El eco de los gritos en silencio
Los silencios se escuchaban a voces entre la respiración entrecortada del público que se rendía a los pies de los tres personajes construidos por la profesora y actriz de la Joven Compañía de Conde Gatón, Rocío Aller. Darío Fó le había puesto batuta a unos textos que la conmovían hasta la lágrima, hasta el punto de asegurar que no podía ensayar la obra por las noches para esquivar el insomnio. Y, es que, Rocío Aller se convertía en tres mujeres sin nombre que vivía desde dentro. Todas con un denominador común, el sometimiento, y todas con un final distinto. Con un escenario de cuatro elementos como mucho y enfocándose en el público, Rocío conquistó el teatro en su el estreno de ‘Y así es…’, una obra reivindicativa que quería también devolver a la sociedad lo que esta le ha dado a la compañía en sus casi 60 años de vida. Por eso, la recaudación de la taquilla se dedicó íntegramente a la Casa de Acogida de mujeres maltratatas Virgen de Fátima de Fabero.
La hermana Marie Paul y Manuela, a la sazón directora del centro y una de las mujeres de acogida, quisieron abrir el escenario relatando esa realidad que supera, con mucho, cualquier monólogo y que se esconde entre bambalinas, siempre a cubierto, para que la sociedad amortigüe esa sensación incómoda de no poder liberarse de un problema insoportable que siega vidas cada día.

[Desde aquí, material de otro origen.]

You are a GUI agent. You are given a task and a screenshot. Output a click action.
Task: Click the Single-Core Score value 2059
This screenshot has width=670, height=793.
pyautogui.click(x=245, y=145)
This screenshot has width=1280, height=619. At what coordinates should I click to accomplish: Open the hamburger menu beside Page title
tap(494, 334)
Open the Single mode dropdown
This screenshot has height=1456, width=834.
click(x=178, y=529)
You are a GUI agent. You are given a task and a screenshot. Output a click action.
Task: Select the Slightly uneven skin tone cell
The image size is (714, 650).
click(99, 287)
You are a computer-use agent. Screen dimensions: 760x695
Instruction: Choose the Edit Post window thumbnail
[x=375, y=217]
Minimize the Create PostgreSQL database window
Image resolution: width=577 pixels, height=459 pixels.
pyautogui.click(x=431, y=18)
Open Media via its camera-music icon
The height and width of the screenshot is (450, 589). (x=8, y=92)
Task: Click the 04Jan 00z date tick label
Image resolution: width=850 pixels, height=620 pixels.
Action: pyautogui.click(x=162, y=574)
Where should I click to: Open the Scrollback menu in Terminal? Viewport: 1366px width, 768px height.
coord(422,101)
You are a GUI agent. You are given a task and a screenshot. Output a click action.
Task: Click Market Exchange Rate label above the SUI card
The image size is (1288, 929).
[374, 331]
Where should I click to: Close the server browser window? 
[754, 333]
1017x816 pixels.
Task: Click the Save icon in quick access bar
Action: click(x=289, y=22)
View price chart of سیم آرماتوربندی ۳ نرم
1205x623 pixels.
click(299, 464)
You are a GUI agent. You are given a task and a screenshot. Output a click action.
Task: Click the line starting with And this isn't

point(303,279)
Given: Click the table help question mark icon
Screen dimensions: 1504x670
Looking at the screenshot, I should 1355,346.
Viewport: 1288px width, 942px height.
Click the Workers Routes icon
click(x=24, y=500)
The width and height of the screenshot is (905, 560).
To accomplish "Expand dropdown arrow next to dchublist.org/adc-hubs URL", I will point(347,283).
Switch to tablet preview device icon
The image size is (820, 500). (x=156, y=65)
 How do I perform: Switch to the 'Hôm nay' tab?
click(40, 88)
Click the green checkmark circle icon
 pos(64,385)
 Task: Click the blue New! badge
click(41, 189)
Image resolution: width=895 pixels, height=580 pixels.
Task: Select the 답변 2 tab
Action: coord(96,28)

Y las lágrimas de Aller conseguían trasmitirlo en su tercer papel, el de una mujer víctima de una violación en grupo que, desgarrada, se mostraba enlutada y sola frente al público, dentro de un haz de luz, definiendo la ignominia de la barbarie. Una tragedia a nivel máximo que utilizaba, de forma atronadora, el callar como arma. Antes, dos mujeres más habían subido a escena en esta obra con el protagonismo único de Aller. La primera, un ama de casa resalada, que, para romper ese silencio dramático, iniciaba su historia con la música de Rocío Jurado «la más grande», decía, recorriendo todas las estancias de su casa. Así enmudecía una vida sin milagros, destrozada a cada frase del relato. Un marido controlador que la encerraba en casa y que la amenazaba, tras una historia de infidelidad, la única que le había dado un soplo de vida a la mujer en bata, madre de dos hijos sin nido ya, y con un cuñado de manos largas en casa.
El envoltorio cómico de situaciones extremas enganchó a un público entregado por completo a escuchar esa rendición de la que confesaba estar cómoda con la tragedia. «Qué más puedo pedir. Yo soy solo una mujer», decía. De una mujer que se negó al amor para seguir la línea social marcada de una boda feliz por condición, Aller pasaba a otra, dentro de un manicomio. Un relato cruento, rabioso, de una mujer que relataba su tragedia como prostituta, con un tic nervioso. «Soy solo una puta, a quién le voy a importar», destacaba en un monólogo intenso en el que contaba a su psiquiatra una historia de violación y venganza inservible. Una salida que vislumbraba y que no llegó «la venganza no sirve, solo son gestos políticos», repetía el personaje, clamando por un movimiento que desencadenara otro y, así, dar pasos hacia el fin del poder que, a veces, como en el caso de la enloquecida mujer, comienza en el trabajo «me han matado muchísimo en la fábrica», decía, antes de narrar una venganza que acabó con unas oficinas quemadas de un rico empresario como «gesto político».
«No me muevo, no grito, no tengo voz». Así empezaba el tercer monólogo de ‘Y así es...’, el más dramático, contado por una mujer inmóvil, casi muerta, o del todo. Los restos de una violación terrible, con una atmósfera masticable. Aller habla de animales que escupen el cerebro y «me dejo caer al suelo», dice, rendida, como víctima. El final, una vuelta a la realidad de la mujer maltratada que, arrastras, decide volver a casa y después decidir denunciar. Aller resolvió su estreno con un aplauso largo, emotivo, y un público en pie que tal vez quería hacer con él otro «gesto político».